Dentro da biorremediação insere-se a fitorremediação, que, envolve o emprego de plantas, sua microbiota associada e de amenizantes, que seriam corretivos, fertilizantes, matéria orgânica entre outros, presentes no solo, além de práticas agronômicas que, se aplicadas em conjunto, removem, imobilizam ou tornam os contaminantes inofensivos ao ecossistema. A utilização da fitorremediação tem sido estudada e difundida principalmente nos Estados Unidos e na Europa.

Quando comparada com técnicas tradicionais como bombeamento e tratamento, ou remoção física da camada contaminada, a fitorremediação tem sido considerada vantajosa, principalmente por sua eficiência na descontaminação e pelo baixo custo.

 

Vantagens

  • Menor custo em relação às técnicas tradicionalmente utilizadas envolvendo a remoção do solo para tratamento;
  • Os compostos orgânicos podem ser degradados a CO2 e H2O, removendo toda a fonte de contaminação;
  • As propriedades biológicas e físicas do solo são preservadas;
  • Plantas ajudam no controle do processo erosivo;
  • Incorporação de matéria orgânica ao solo, quando não há necessidade de retirada das plantas fitorremediadoras da área contaminada;
  • Podem ser implementadas com mínimo distúrbio ambiental, evitando escavações e tráfego pesado;
  • Utiliza energia solar para realizar os processos.

Desvantagens

  • Dificuldade na seleção de plantas para fitorremediação;
  • Tempo requerido para obtenção de uma despoluição satisfatória pode ser longo;
  • Clima e condições podem restringir o crescimento de plantas fitorremediadoras;
  • Elevados níveis do contaminante no solo podem impedir a introdução de plantas no sítio contaminado;
  • Na fitorremediação de orgânicos, as plantas podem metabolizar os compostos;
  • Potencial de contaminação da cadeia alimentar;
  • Possibilidade da planta fitorremediadora tornar-se planta daninha.

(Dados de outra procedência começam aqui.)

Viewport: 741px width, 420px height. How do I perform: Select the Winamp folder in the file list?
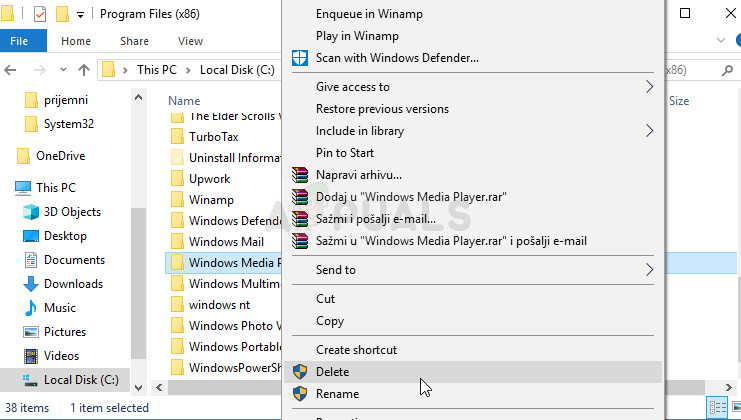(x=211, y=199)
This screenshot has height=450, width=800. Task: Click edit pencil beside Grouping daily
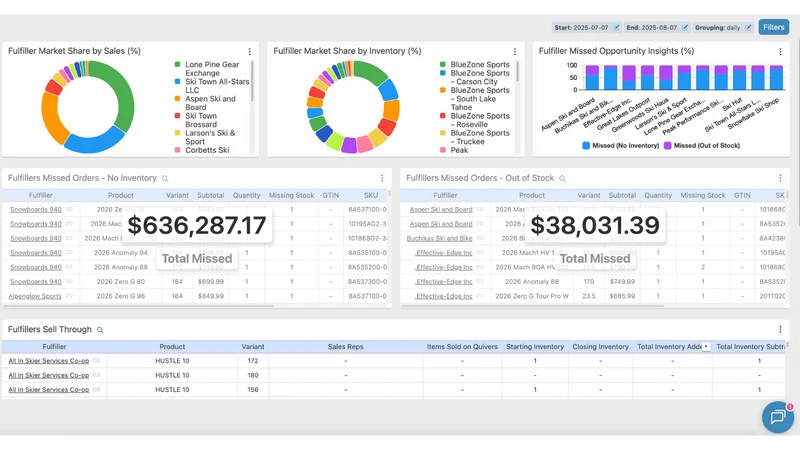[748, 28]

A Fitorremediação pode ser utilizada em solos contaminados com substâncias:

  • Orgânicas;
  • Inorgânicas;
  • Agrotóxico;
  • Metais pesados;
  • Explosivos;
  • Solventes clorados;
  • Subprodutos tóxicos da indústria;
  • Elementos contaminantes.

Exemplo real da fitorremediação, aconteceu em um laboratório do Centro de Pesquisas RIKEN, no Japão, descobriu que uma espécie de musgo, do tipo Funaria hygrometrica, que consegue absorver metais pesados da água, reduzindo o risco de contato com seres humanos ao nível caseiro. A equipe de cientistas japonesa publicou um artigo científico onde demonstrou como o musgo consegue absorver 74 por cento do chumbo encontrado na água em menos de 24 horas.

Também foi descoberto que o chumbo permanece agregado às paredes das células do musgo sem as envenenar, demonstrando as potencialidades do uso de plantas para limpar poluição. Este musgo junta-se a alguns fungos que foram observados como capazes de absorver ácido de baterias ou partículas de plástico.

O jardim filtrante é um sistema utilizado na França para despoluir o rio Sena. O jardim recebe água poluída do rio que passa por um sistema de três jardins, chegando ao ultimo apresentando água límpida e em condições de banho que é devolvida ao rio com uma concentração três vezes maior de oxigênio na água, que ajuda na restauração da vida aquática.